Aufgabenstellung: Wähle aus den Einträgen jede Zeile aus, in der das Wort „perform“ vorkommt, und schreibe diese Zeilen unverändert ab.

======== Arbeitsmaterial ========

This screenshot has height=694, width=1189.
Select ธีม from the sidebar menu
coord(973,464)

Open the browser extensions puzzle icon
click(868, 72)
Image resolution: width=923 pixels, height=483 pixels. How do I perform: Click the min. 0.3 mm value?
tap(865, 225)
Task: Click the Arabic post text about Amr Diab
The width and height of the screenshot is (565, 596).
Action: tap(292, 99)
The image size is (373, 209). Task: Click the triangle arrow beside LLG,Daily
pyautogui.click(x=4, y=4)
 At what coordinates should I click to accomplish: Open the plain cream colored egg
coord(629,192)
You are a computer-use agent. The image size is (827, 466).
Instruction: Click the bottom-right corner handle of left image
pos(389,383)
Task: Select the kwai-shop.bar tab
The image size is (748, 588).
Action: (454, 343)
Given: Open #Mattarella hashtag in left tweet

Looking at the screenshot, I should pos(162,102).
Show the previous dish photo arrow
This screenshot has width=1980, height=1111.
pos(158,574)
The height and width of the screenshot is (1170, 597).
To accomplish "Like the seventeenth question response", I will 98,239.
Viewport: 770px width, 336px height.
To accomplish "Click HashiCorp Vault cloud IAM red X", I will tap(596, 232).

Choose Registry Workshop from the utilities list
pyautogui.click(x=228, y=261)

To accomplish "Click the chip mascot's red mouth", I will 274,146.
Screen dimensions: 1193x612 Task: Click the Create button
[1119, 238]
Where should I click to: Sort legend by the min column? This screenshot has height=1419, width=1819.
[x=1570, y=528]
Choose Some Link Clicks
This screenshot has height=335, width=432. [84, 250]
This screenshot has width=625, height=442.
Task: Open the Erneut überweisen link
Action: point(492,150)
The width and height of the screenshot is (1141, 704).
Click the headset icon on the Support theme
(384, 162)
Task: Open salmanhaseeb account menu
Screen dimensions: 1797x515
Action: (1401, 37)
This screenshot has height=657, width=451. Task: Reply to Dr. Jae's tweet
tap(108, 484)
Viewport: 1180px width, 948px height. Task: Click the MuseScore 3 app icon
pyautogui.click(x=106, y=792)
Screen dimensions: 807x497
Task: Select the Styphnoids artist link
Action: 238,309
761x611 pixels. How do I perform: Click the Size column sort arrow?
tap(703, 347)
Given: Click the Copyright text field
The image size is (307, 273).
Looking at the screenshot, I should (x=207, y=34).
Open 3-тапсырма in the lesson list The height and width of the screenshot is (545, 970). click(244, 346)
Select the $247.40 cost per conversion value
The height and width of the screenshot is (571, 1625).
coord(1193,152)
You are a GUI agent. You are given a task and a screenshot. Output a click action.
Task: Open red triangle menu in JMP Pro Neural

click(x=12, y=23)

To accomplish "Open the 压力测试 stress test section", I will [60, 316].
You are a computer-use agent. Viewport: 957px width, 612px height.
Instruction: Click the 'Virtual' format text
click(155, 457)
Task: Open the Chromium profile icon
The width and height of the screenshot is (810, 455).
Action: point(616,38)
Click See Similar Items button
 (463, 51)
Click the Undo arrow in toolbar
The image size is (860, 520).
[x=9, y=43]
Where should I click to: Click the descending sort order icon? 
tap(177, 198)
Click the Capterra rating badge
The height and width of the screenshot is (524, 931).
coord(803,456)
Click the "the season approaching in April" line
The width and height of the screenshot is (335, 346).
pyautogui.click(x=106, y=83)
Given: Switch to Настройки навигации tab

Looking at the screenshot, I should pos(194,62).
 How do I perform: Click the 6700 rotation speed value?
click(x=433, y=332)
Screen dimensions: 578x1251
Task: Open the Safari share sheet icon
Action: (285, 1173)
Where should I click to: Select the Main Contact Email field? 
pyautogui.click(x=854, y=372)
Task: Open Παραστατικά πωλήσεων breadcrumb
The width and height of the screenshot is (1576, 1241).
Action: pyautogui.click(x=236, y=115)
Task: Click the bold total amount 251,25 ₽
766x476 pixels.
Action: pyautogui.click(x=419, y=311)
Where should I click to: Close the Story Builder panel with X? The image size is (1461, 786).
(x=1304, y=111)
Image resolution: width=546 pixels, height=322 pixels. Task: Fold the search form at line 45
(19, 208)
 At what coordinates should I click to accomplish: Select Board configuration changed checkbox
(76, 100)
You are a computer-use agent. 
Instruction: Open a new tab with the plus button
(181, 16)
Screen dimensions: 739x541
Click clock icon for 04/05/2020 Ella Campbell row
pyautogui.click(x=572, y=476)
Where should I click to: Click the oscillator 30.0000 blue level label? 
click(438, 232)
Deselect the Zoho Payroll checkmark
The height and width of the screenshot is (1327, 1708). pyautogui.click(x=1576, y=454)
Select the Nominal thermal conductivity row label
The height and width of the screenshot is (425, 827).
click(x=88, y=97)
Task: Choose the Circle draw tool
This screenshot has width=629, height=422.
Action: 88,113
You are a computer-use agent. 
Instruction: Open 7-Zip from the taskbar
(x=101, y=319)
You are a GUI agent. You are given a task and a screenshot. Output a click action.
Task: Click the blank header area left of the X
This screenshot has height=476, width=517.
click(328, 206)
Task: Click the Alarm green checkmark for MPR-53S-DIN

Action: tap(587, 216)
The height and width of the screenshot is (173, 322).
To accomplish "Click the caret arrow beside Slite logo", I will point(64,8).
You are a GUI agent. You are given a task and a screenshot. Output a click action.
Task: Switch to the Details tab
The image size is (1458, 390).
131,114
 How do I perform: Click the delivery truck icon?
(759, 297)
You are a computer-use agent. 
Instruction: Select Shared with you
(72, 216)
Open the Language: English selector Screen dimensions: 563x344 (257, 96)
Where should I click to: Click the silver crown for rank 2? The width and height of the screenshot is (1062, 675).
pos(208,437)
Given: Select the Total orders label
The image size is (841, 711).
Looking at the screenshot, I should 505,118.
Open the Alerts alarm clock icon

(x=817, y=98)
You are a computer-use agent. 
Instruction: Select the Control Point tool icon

========

Ergebnis:
Image resolution: width=923 pixels, height=483 pixels. How do I perform: Click the min. 0.3 mm value?
761x611 pixels. How do I perform: Click the Size column sort arrow?
 How do I perform: Click the 6700 rotation speed value?
 How do I perform: Click the delivery truck icon?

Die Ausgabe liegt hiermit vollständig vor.